Entries provided Start Marker
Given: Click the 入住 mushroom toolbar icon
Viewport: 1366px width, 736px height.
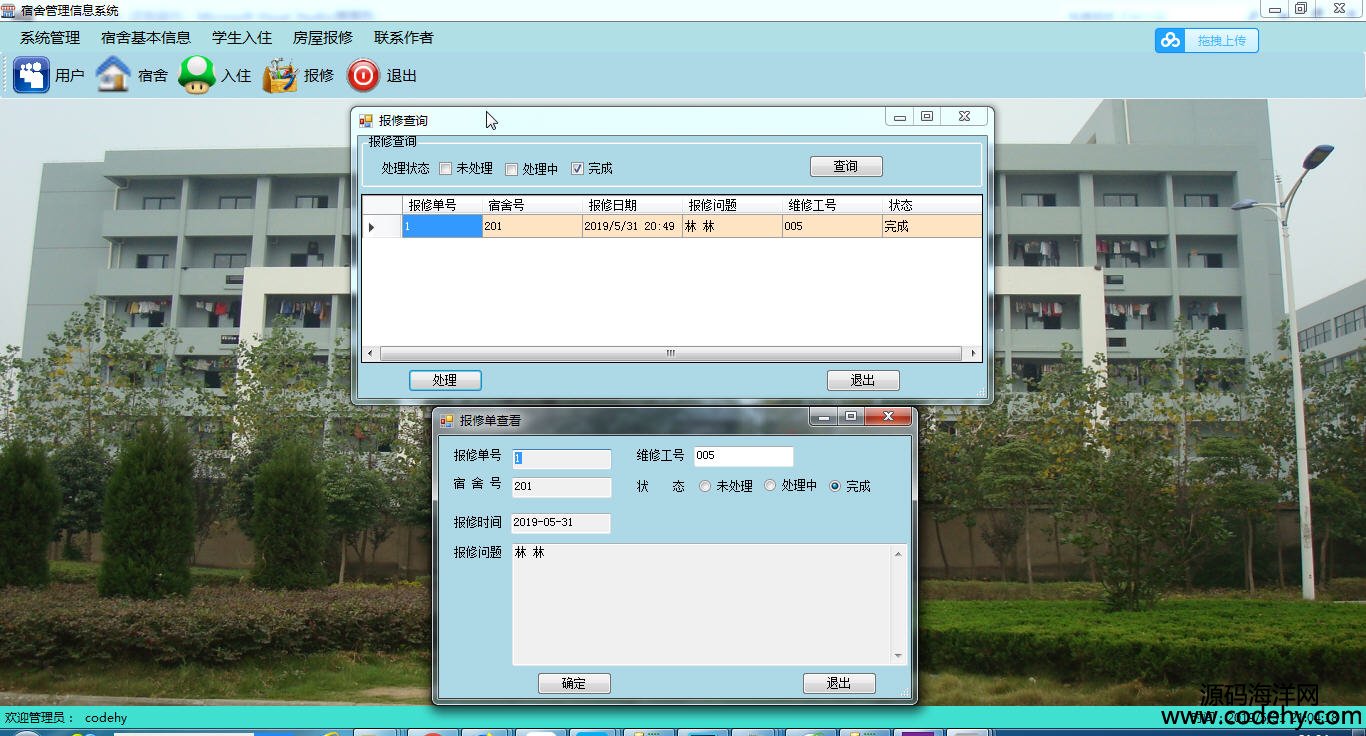Looking at the screenshot, I should (x=197, y=75).
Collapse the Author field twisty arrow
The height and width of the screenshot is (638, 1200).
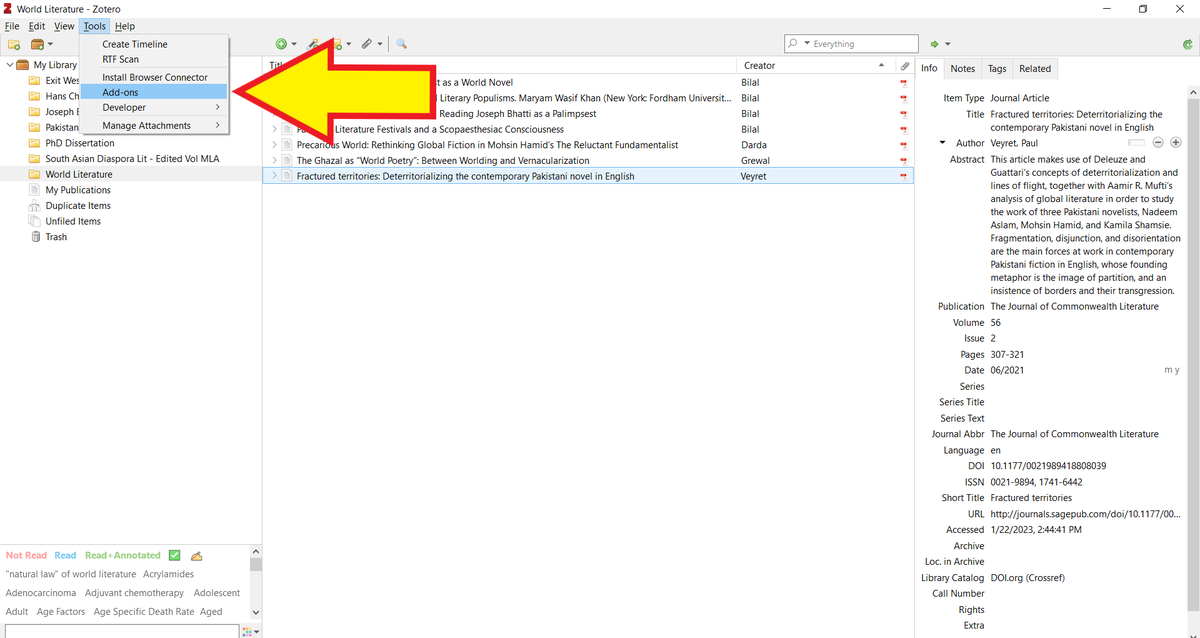click(x=941, y=142)
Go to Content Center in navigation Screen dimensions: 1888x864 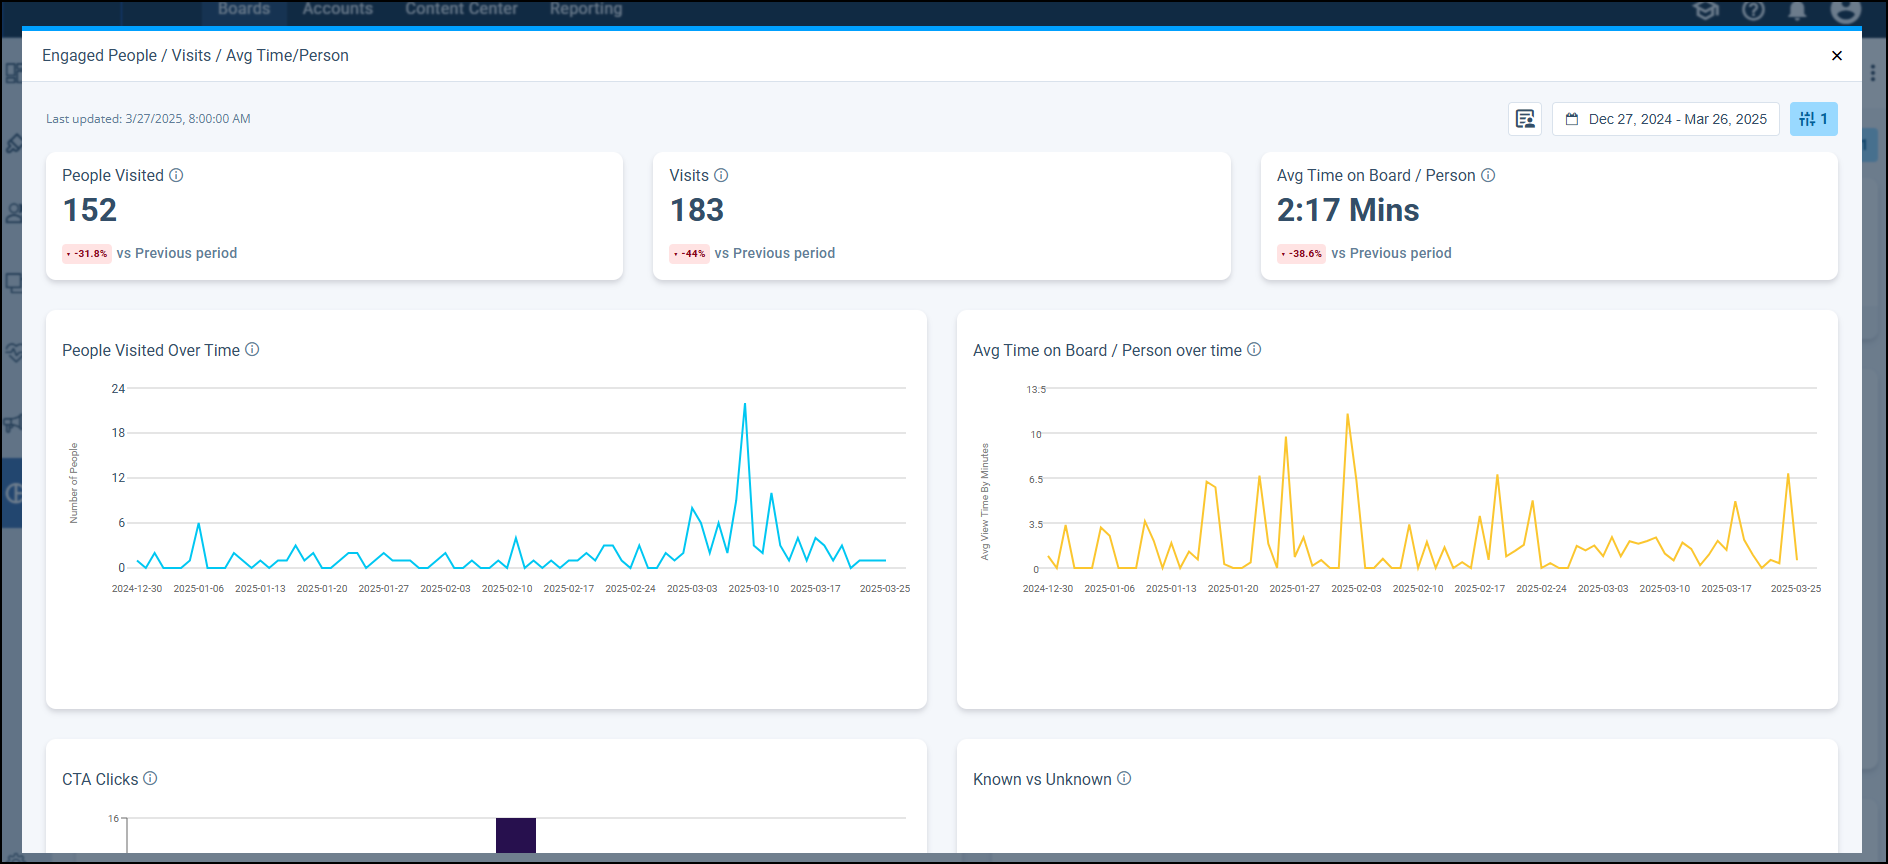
Entries provided End Marker
### Assignment
Exact repetition of all entries is required. The pictures should not appear.

### Written response
Given: Click the 入住 mushroom toolbar icon
Viewport: 1366px width, 736px height.
Looking at the screenshot, I should (x=197, y=75).
Collapse the Author field twisty arrow
The height and width of the screenshot is (638, 1200).
click(x=941, y=142)
Go to Content Center in navigation Screen dimensions: 1888x864 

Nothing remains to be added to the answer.